Worst case, are parts machines available like yours at a decent price? If you found one at a decent enough price, may be able to either use parts from that one on yours or reverse to get one working unit.

Just some random thoughts. Good luck


----------



## Fred Mertz (Sep 30, 2011)

HCBPH said:


> Seeing you have not gotten any responses yet, I'll throw out a couple of ideas. From the looks it's a single stage with electronic ignition. I'd absolutely confirm you have no spark by getting it to fail and using a plug tester or a grounded plug to confirm there's not spark what-so-ever. If there's a weak spark then I'd look at the coil etc first. Make sure you're still getting gas and it's not restricted.
> 
> I'd go through what I could with an ohm meter and looking at everything for loose connections, broken wires or cold solder joints, etc.
> 
> ...


Thanks for the reply. There is NO spark to the plug when hot, when cold there is spark and it starts right up and stays running. I've posted the problem on several message boards but with no real help. The Toro igniter module and the coil are over $150 EACH. The cheapest fix is to try a Stens megafire II spark module @ $17.00. if that doesn't solve the hot start problem I'll just have to make sure I have enough gas in the tank to finish the job before shutting off he machine. Thanks again


----------



## HCBPH (Mar 8, 2011)

*Spark issue*

Fred

I missed it was on restart that was your issue. Is there any chance it's actually something like heat perculation of fuel that might be your issue? I know you say it's spark but how was that checked? I know some places like Autozone will lend out specialized tools at times, might be worth checking out if they have the inline testers for sparkplugs or just purchase one (the one I have was only a couple of $$ from HF the other month when it was on sale). All you do is pull the plug wire, put this inline between the plugwire and sparkplus and crank the engine. If there's spark then it lights up and it's pretty visible in even bright light.


----------



## Fred Mertz (Sep 30, 2011)

* [DATA LISTING]:
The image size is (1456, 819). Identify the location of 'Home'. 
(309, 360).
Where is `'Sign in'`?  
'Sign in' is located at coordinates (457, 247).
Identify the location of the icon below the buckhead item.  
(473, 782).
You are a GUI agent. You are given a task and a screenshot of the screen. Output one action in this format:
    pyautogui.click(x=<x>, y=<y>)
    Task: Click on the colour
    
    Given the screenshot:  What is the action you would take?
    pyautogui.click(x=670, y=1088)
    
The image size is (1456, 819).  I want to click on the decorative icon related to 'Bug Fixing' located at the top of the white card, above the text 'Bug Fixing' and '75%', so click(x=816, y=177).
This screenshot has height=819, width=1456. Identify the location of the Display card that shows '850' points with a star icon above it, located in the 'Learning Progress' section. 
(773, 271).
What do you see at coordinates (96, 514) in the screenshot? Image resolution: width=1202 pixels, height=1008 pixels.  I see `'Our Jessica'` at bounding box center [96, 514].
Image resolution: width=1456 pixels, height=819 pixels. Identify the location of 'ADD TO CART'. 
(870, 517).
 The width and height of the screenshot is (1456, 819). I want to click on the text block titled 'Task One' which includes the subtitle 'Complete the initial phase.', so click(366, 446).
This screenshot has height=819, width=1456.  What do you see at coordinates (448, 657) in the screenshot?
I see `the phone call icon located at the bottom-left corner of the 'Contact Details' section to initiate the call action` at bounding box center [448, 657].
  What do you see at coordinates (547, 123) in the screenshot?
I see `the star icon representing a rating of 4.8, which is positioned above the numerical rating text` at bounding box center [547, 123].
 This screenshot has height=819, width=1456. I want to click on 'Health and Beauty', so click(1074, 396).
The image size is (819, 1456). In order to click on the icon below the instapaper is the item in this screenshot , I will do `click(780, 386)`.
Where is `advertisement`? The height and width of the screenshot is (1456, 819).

* [WHAT TO DO]: Quote the stretch of the forum thread on the spark problem from "Thanks for the" through "(Mar 8, 2011)".

* [RESPONSE FOR THIS EXERCISE]:
Thanks for the reply. There is NO spark to the plug when hot, when cold there is spark and it starts right up and stays running. I've posted the problem on several message boards but with no real help. The Toro igniter module and the coil are over $150 EACH. The cheapest fix is to try a Stens megafire II spark module @ $17.00. if that doesn't solve the hot start problem I'll just have to make sure I have enough gas in the tank to finish the job before shutting off he machine. Thanks again


----------



## HCBPH (Mar 8, 2011)